Set of tasks ->
1. Translate this sentence from the CPU metrics text into Spanish: "A commit indicates that the execution result of an instruction is finally confirmed and written to the architectural state (for example, registers and memory)."
2. Quote the CPU metrics text word for word, starting at "CPU Metrics – Load_avg" and ending at "is continuously overloaded.".

Text segment ->

Not Retired(%): Percentage of instructions that are executed but not retired by the processor. A commit indicates that the execution result of an instruction is finally confirmed and written to the architectural state (for example, registers and memory). Instructions may remain uncommitted due to execution failures, rollbacks from branch mispredictions, or cache miss interrupts. This metric reflects the overhead caused by invalid or discarded instructions in the processor pipeline.

CPU Metrics – Load_avg

recent 1 min: Average system load over the past minute, reflecting short-term load fluctuations and sensitive to bursts of traffic or tasks.
recent 5 min: Average system load over the past 5 minutes, reflecting medium-term load trends while smoothing out short-term bursts.
recent 15 min: Average system load over the past 15 minutes, reflecting long-term load trends and indicating whether the system is continuously overloaded.

CPU Metrics – Softirqs

NET_TX/s: Number of software interrupts triggered per second to process sent network data packets, reflecting kernel processing pressure on the network stack.
NET_RX/s: Number of software interrupts triggered per second to process received network data packets, reflecting kernel processing pressure on the network stack.

Given material ->
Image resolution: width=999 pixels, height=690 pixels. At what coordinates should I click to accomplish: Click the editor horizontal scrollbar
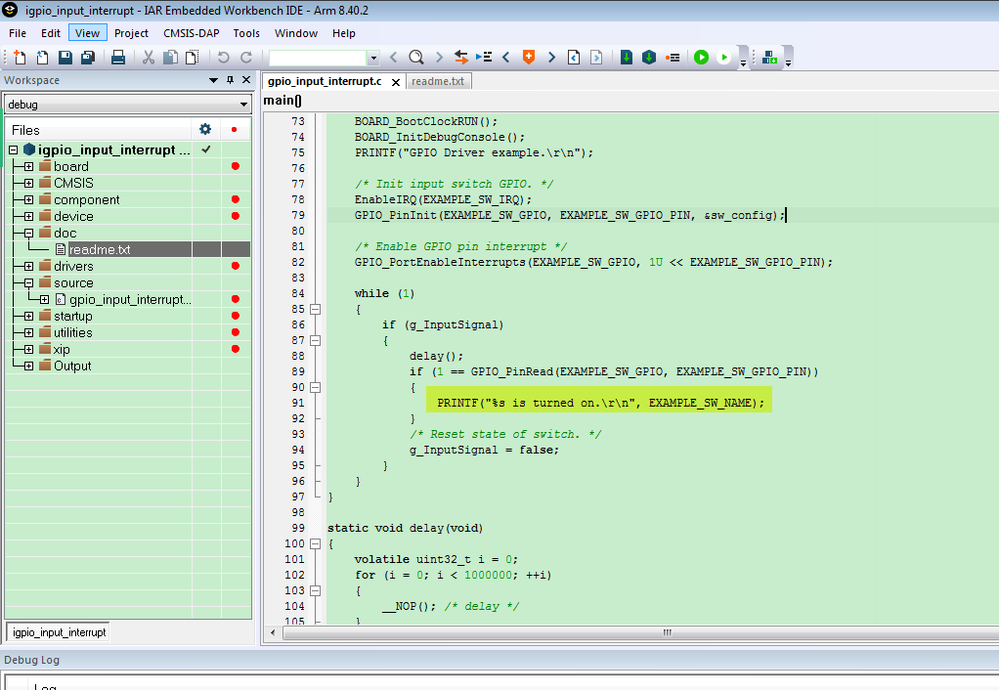pyautogui.click(x=665, y=633)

Responses ->
1. Un commit indica que el resultado de la ejecución de una instrucción queda finalmente confirmado y se escribe en el estado de la arquitectura (por ejemplo, en los registros y la memoria).

2.
CPU Metrics – Load_avg

recent 1 min: Average system load over the past minute, reflecting short-term load fluctuations and sensitive to bursts of traffic or tasks.
recent 5 min: Average system load over the past 5 minutes, reflecting medium-term load trends while smoothing out short-term bursts.
recent 15 min: Average system load over the past 15 minutes, reflecting long-term load trends and indicating whether the system is continuously overloaded.